BeLazy can handle multiple types of units. If the unit is word, you can also work with analysis information. The analysis configuration is flexible: each line in an analysis needs to have a type (the name of the line), a quantity, a rate, which is the currency-expressed value (e.g. a 100% match is paid 0.03 USD per word), and a weight, which is a value expressed as a multiplier of the total word price (e.g. the compensation for a 100% match is 0.3x (or 30%) of the standard word rate applied).

Projects

Once an opportunity is accepted, BeLazy converts it to a project. For more information about the lifecycle of opportunities and projects, see the next article.

If you look at the Get project call's response, you will see the similarity between opportunities and projects.

While a project in BeLazy has a globally unique project ID as well, it also refers back to the opportunity's ID that the project was created from.

Besides that, the main difference is that the project is a longer entity, as it contains three representations of the same data:

  • origin, which includes the fields as they were in the opportunity,
  • beLazy, which includes some unification and mapping of values that are important for BeLazy's display of projects on the interface, such as language codes,
  • destination, where the fields have mapped values.

You can safely ignore the beLazy representation, and primarily work with the destination values.
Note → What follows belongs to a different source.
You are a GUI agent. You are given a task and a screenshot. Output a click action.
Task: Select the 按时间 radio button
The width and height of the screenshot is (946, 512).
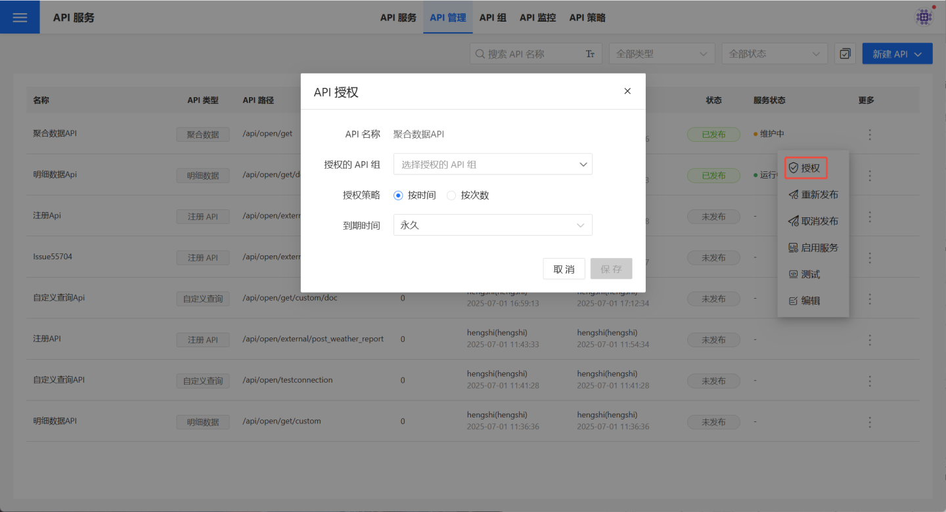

If you are implementing the BMS Integration use case, the destination values will always comply with the values for your BMS that you see on the Manage my business management system page of the interface - the values of your system that you entered or uploaded via the APIs.

Unmapped data are still represented in origin. Probably you will never need to use these data in your BMS. Using Instruction mapping in the Edit automation dialog, users can map any origin field to an instruction field:

  • instructions_internal
  • instuctions_for_vendor

Projects and BMS projects

BeLazy creates one project from each opportunity. If you use workflow mapping and bundling, multiple BeLazy projects may belong to the same BMS projects as different tasks or jobs.
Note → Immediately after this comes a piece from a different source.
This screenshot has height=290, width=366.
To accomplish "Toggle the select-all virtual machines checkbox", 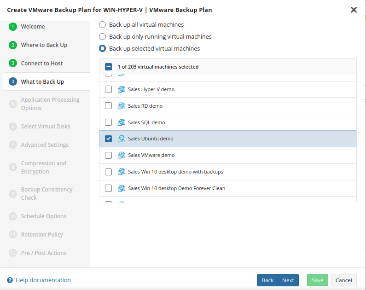I will (108, 67).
Each BeLazy project has an internalBmsProjectId in the destination representation, and if this is equal, the tasks are bundled.
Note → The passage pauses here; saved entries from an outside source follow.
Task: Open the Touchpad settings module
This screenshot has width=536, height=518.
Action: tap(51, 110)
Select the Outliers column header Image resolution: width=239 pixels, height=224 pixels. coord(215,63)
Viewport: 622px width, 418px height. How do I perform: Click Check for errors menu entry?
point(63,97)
The mapped workflow appears in the project response in the Destination / mappedWorkflow value, with workflowName and jobs both appearing. The pricing items indicate which job or jobs on the destination side correspond to the source pricing item. You can find this information under the mappedWorkflowStep section. For each destination job, the relevant flags are true or false, and the indexInWorkflow value shows which is the ordinal number of the workflow step you need to insert this pricing item to (starting with 0). The flags are described under Mapping.

If you don't use bundling, it is enough to implement the logic to create projects in your BMS. If you use bundling, and you implement the BMS Integration use case, you need to also be able to append to existing projects.

Files in opportunities and projects

Both opportunities and projects may have files attached.

You can only upload files to opportunities that you create. You can upload files into workspaces. Downloading files that belong to opportunities is not possible, because the downloading of files from the connections happens at the moment of project creation. However, you can see if an opportunity will or will not come with files by looking at the value of the hasFiles property of the opportunity.

Projects may also have files available at project creation time, indicated by the hasFiles property of the project. Use the Projects Api calls to list and download these files. Pay attention to the fileType which indicates whether it is a source file, a reference file or some other type. For a list of allowed fileTypes, refer to the documentation about the fileType property of the Add file to workspace call.

If you are implementing the BMS Integration use case, you will upload deliverable files to BeLazy that BeLazy will then deliver in the supported connections. If you are implementing the Project Ingestion use case, you will want to download these deliverable files. Both of these are possible using the calls of the Projects' deliverables Api.